> Extract:

###

Wives, submit yourselves to your own husbands, as to the Lord.” Ephesians 5:22

“Therefore as the church is subject to Christ, so let the wives be to their own husbands in every thing.” Ephesians 5:24

Husbands, love your wives, even as Christ also loved the church, and gave himself for it” Ephesians 5:25

So ought men to love their wives as their own bodies. He that loves his wife loves himself.” Ephesians 5:28

“Nevertheless let every one of you in particular so love his wife even as himself; and the wife see that she reverence her husband.” Ephesians 5:33

Note that the last verse does not say, “Husbands see that your wife reverences you”.

The Focus on You

When Paul repeats to the church he planted in Colosse the personal responsibilities of husband and wife he goes on to show that these are personal responsibilities before God. The point is, therefore, that we are not accountable to our spouse, but to God. And our spouse is not accountable to us, but to God.

In Colossians 3:18-25 Paul addresses wives, husbands, children, fathers and servants in a common instruction regarding their personal challenges.

Wives, submit yourselves to your own husbands, as it is fit in the Lord.

Husbands, love your wives, and be not bitter against them.

Children, obey your parents in all things: for this is well pleasing to the Lord. Fathers, provoke not your children to anger, lest they be discouraged. Servants, obey in all things your masters according to the flesh; not with eyeservice, as menpleasers; but in singleness of heart, fearing God:

And whatsoever you do, do it heartily, as to the Lord, and not to men;

Knowing that of the Lord you will receive the reward of the inheritance: for you serve the Lord Christ. But he that does wrong will receive for the wrong which he has done: and there is no respect of persons.”

Note that the Lord will reward those who do right and will see that wrong actions receive due response, because all we do, as wife, husband, child, father or servant, is really done in service of Christ our Lord.

###

> The data:

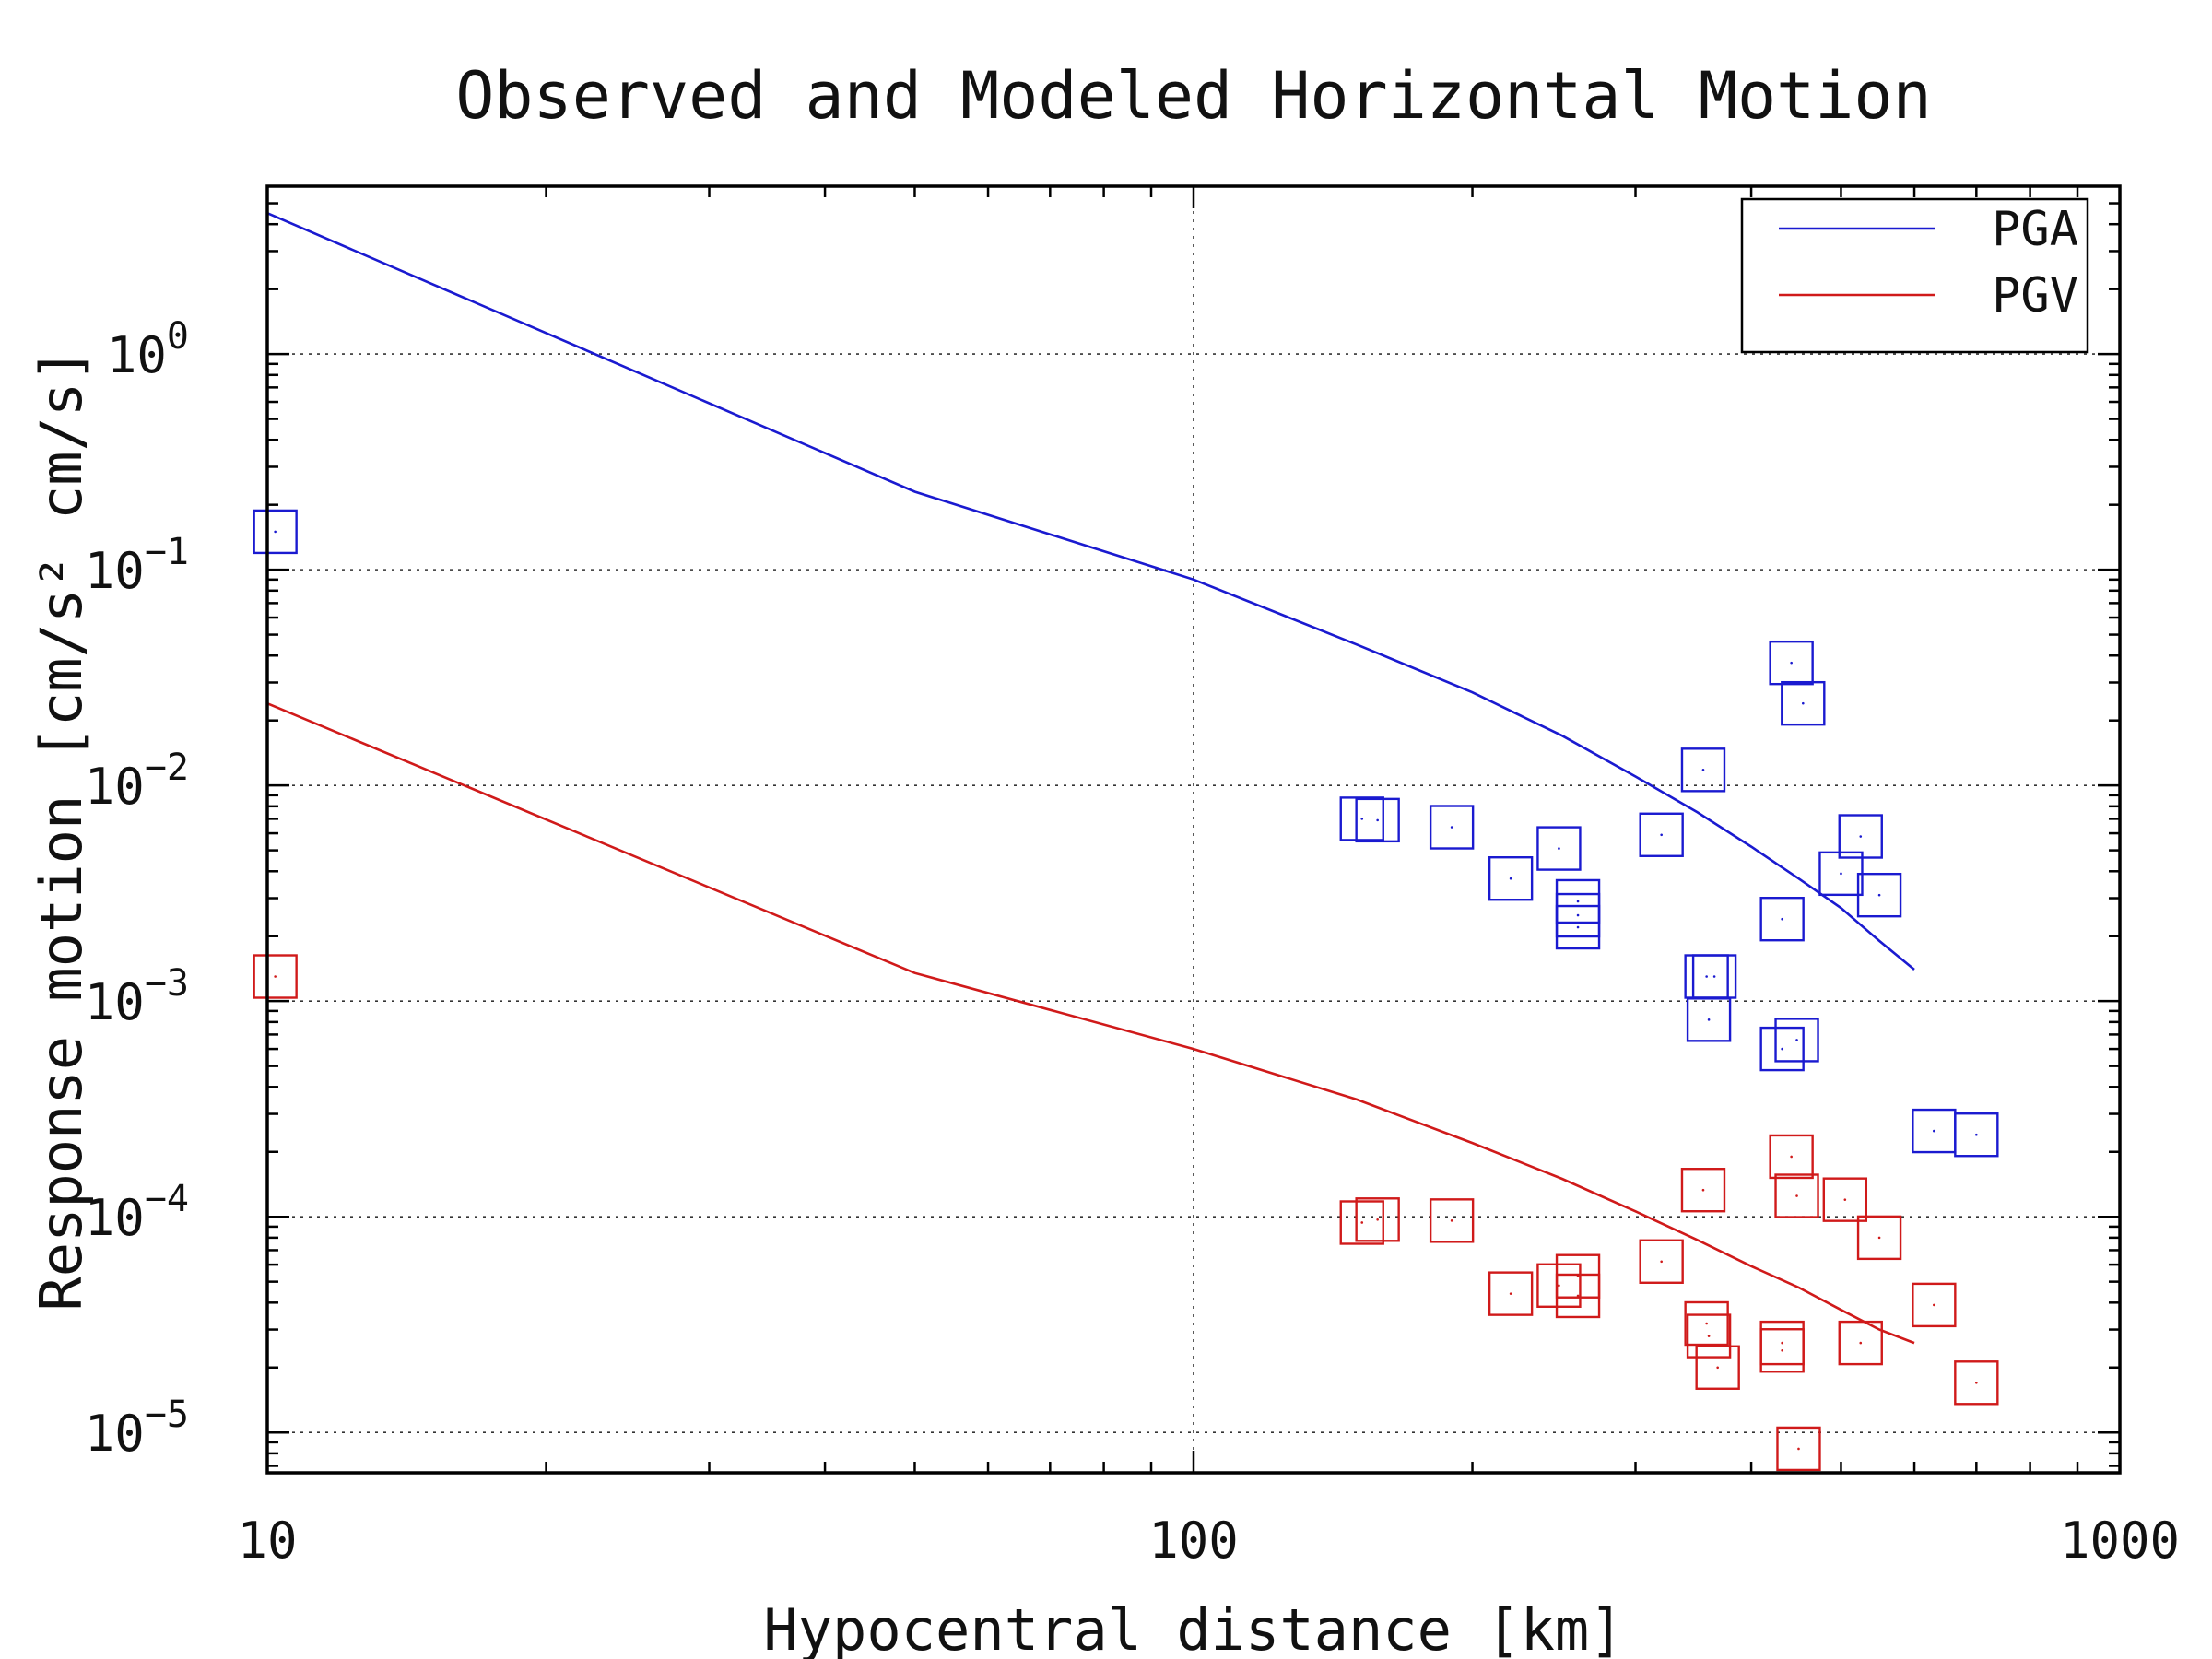 The height and width of the screenshot is (1659, 2212). Describe the element at coordinates (2120, 1541) in the screenshot. I see `x-tick-label: 1000` at that location.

###

> Your task: From the commentary on husbands and wives, reproduce word for word the stretch from "When Paul repeats" through "in the Lord.".

> Response area:
When Paul repeats to the church he planted in Colosse the personal responsibilities of husband and wife he goes on to show that these are personal responsibilities before God. The point is, therefore, that we are not accountable to our spouse, but to God. And our spouse is not accountable to us, but to God.

In Colossians 3:18-25 Paul addresses wives, husbands, children, fathers and servants in a common instruction regarding their personal challenges.

Wives, submit yourselves to your own husbands, as it is fit in the Lord.